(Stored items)
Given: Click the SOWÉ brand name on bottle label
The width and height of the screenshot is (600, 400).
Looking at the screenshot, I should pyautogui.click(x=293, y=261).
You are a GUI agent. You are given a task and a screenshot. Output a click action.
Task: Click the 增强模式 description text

### Exercise prompt
Retype every record above exactly as it appears.

### Solution below
Given: Click the SOWÉ brand name on bottle label
The width and height of the screenshot is (600, 400).
Looking at the screenshot, I should pyautogui.click(x=293, y=261).
You are a GUI agent. You are given a task and a screenshot. Output a click action.
Task: Click the 增强模式 description text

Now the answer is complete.